● **Your task**: The records that follow are to be given again exactly, with their pictures omitted.

Stored data entries
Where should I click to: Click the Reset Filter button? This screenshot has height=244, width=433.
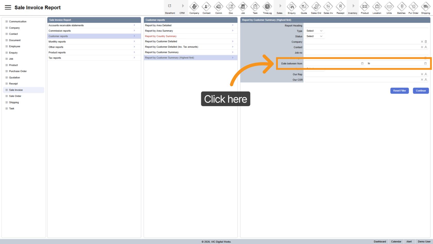[x=399, y=91]

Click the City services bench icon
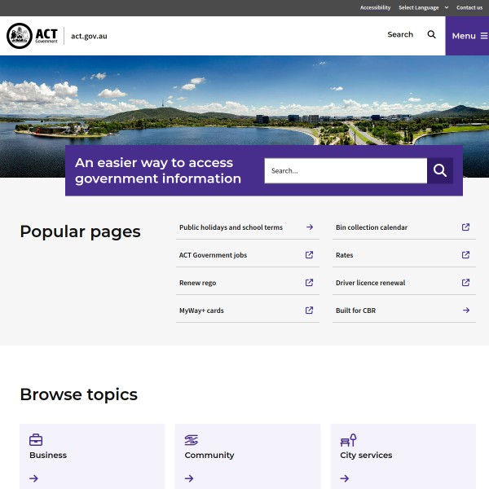[x=348, y=440]
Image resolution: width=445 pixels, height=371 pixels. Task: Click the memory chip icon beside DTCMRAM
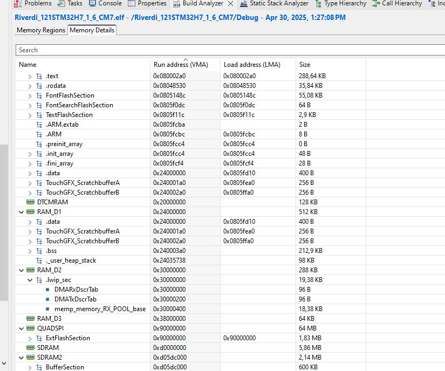coord(31,202)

● **Expected output**:
Where should I click to: Click the Reset Filter button? This screenshot has height=244, width=433.
[x=399, y=91]

Click the City services bench icon
[x=348, y=440]
Image resolution: width=445 pixels, height=371 pixels. Task: Click the memory chip icon beside DTCMRAM
coord(31,202)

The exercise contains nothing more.